« La sculptrice colombienne Feliza Bursztyn, exilée en France, est morte de
tristesse à 22 h 15, le vendredi 8 janvier, dans un restaurant parisien. »
Juan Gabriel Vásquez s’appuie sur ces mots de Gabriel García Márquez pour
embrasser la personnalité d’une femme hors du commun. Est-elle véritablement
morte de tristesse ? Sculptrice avant-gardiste, élève de Zadkine, Giacometti et
César, amante passionnée, admiratrice de Fidel Castro, elle fit face aux deuils,
à la violence politique, aux conventions, à l’exil.
Mêlant la force de caractère de sa protagoniste à la mélancolie de ses derniers
jours, ce roman allie faits réels et extrême délicatesse des sentiments. Son but
? Que Feliza ne soit jamais oubliée, d’une manière qui honore ce pour quoi elle
n’a cessé de se battre : sa liberté.
Traduit de l'espagnol (Colombie) par Isabelle Gugnon.

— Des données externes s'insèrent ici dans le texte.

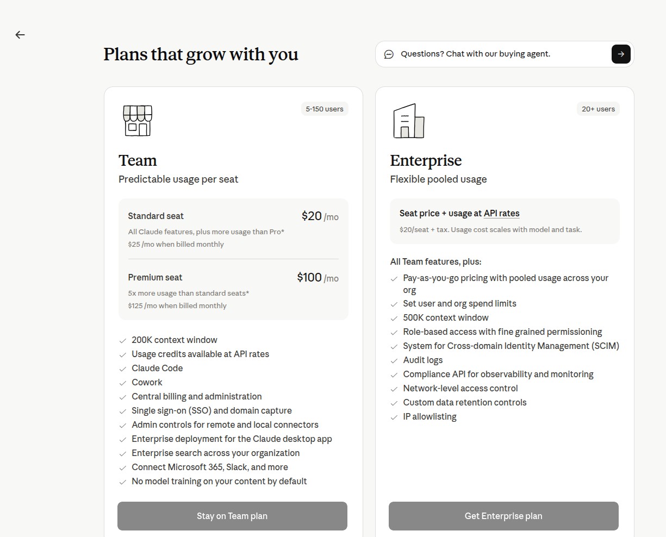666x537 pixels.
Task: Click the '5-150 users' badge
Action: click(325, 109)
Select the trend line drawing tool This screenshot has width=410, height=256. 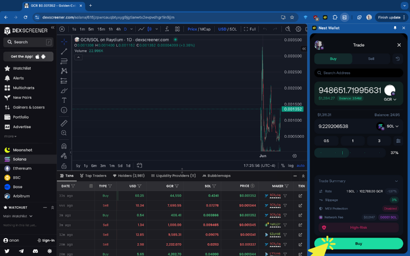[x=64, y=51]

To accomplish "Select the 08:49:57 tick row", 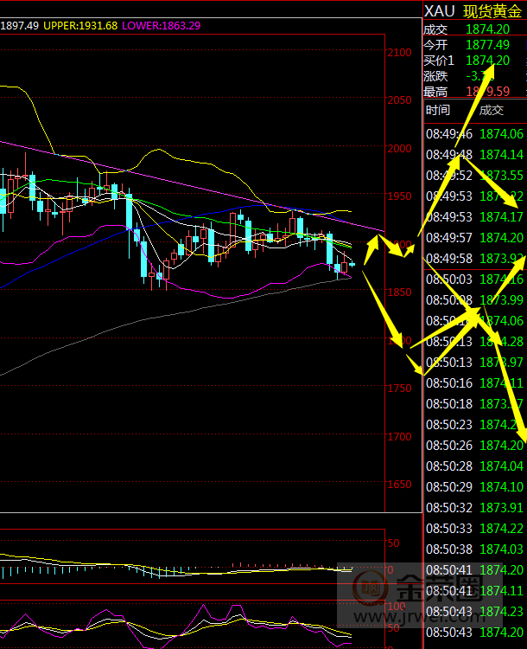I will tap(473, 238).
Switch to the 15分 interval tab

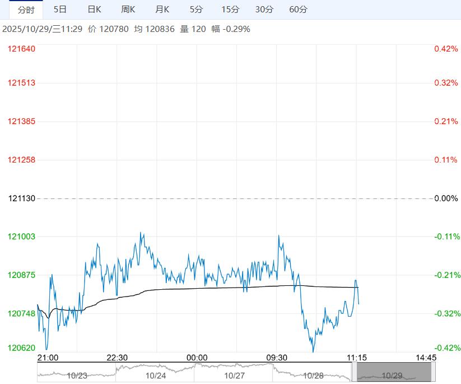[230, 10]
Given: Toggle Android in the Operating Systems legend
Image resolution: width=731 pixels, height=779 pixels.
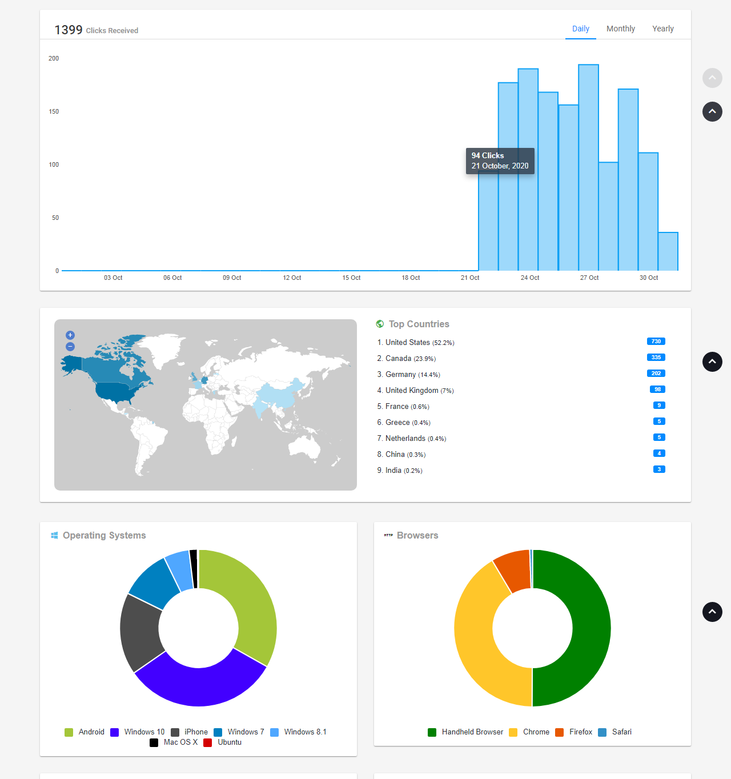Looking at the screenshot, I should coord(85,732).

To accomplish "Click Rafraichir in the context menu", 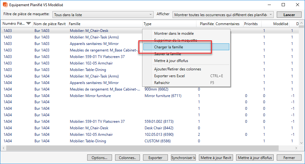I will click(162, 83).
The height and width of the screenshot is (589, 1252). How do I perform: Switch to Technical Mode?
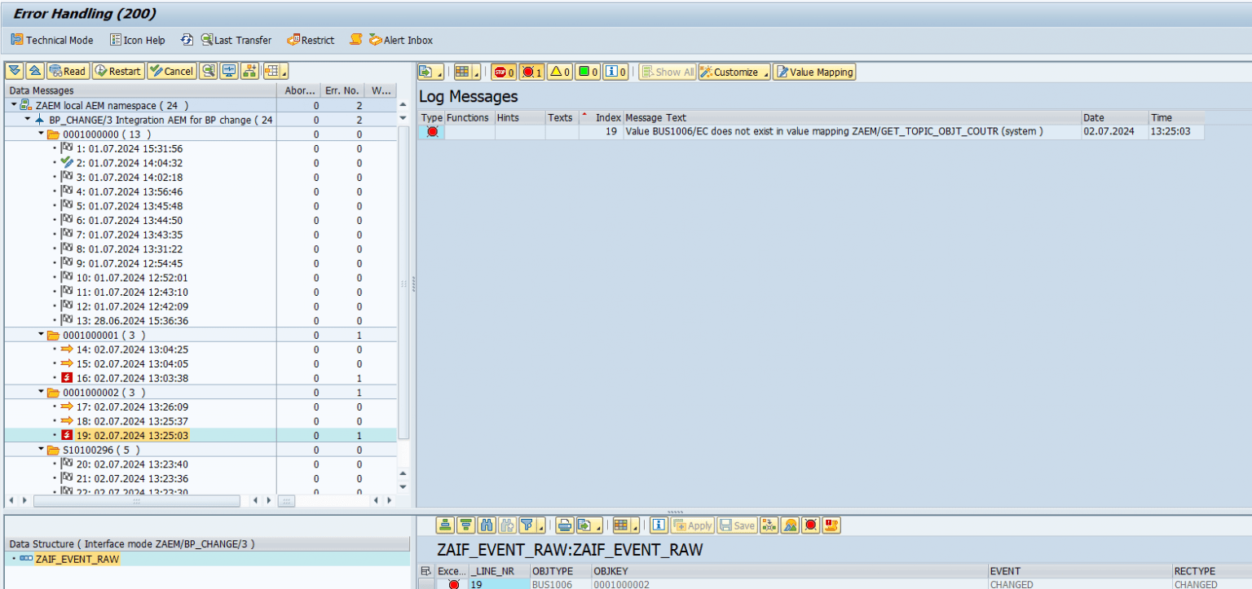[51, 39]
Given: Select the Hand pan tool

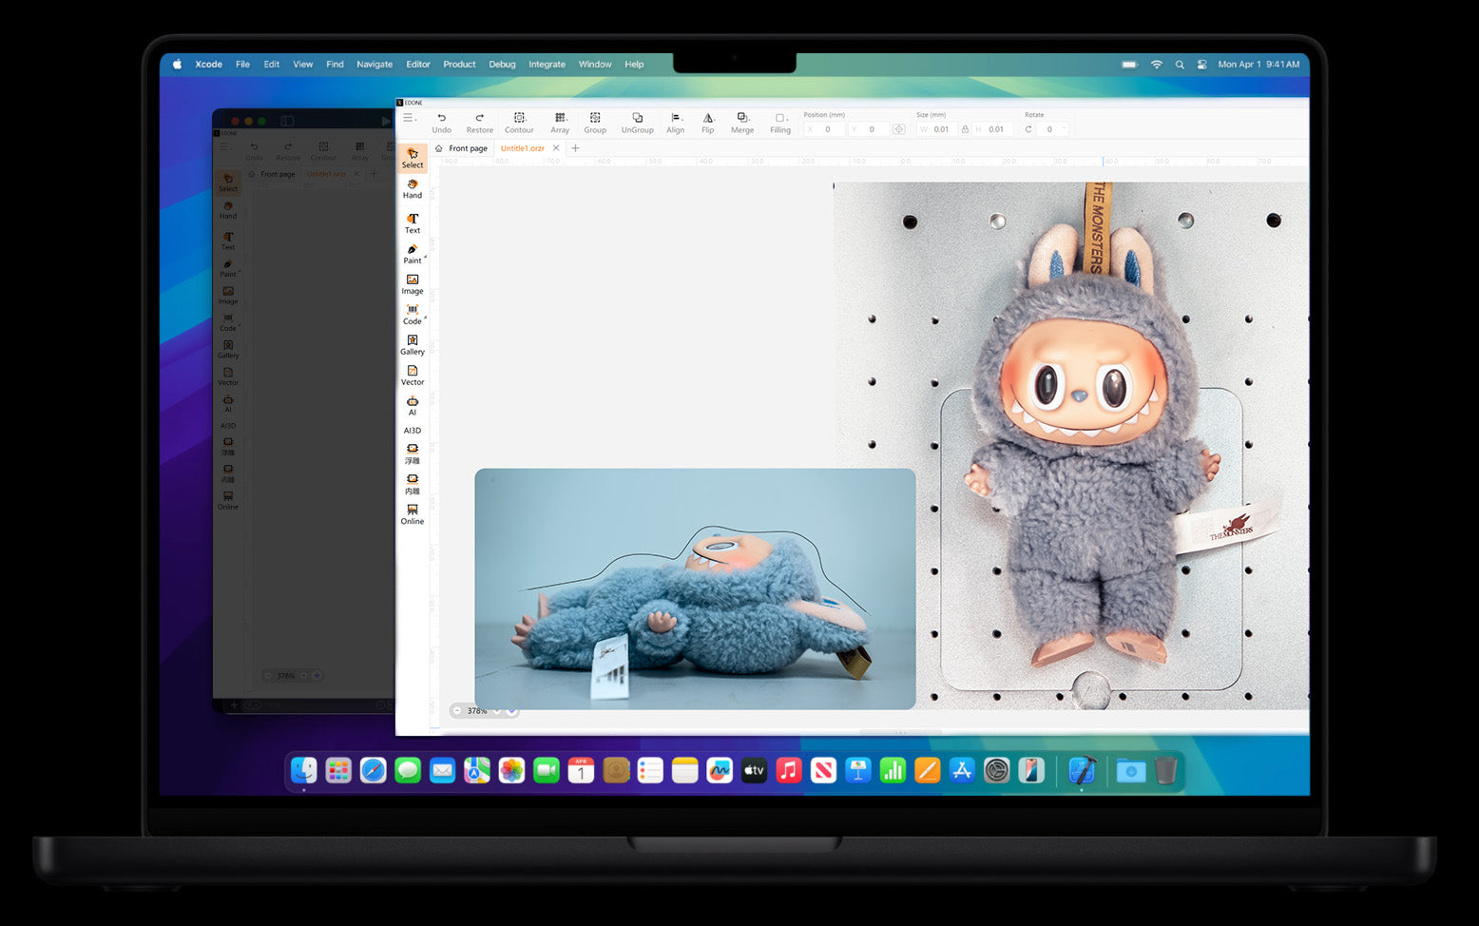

Juan Gabriel Vásquez est né à Bogotá (Colombie) en 1973. Il est l’auteur de huit
romans, de deux recueils de nouvelles et de plusieurs essais littéraires. Son
oeuvre a été traduite dans une trentaine de langues et couronnée par de nombreux
prix, dont
le prix littéraire international IMPAC de Dublin, le prix de l’Académie royale
d’Espagne, le Premio Bienal de Novela Mario Vargas Llosa, ainsi que, en France,
le prix du Meilleur livre étranger 2022.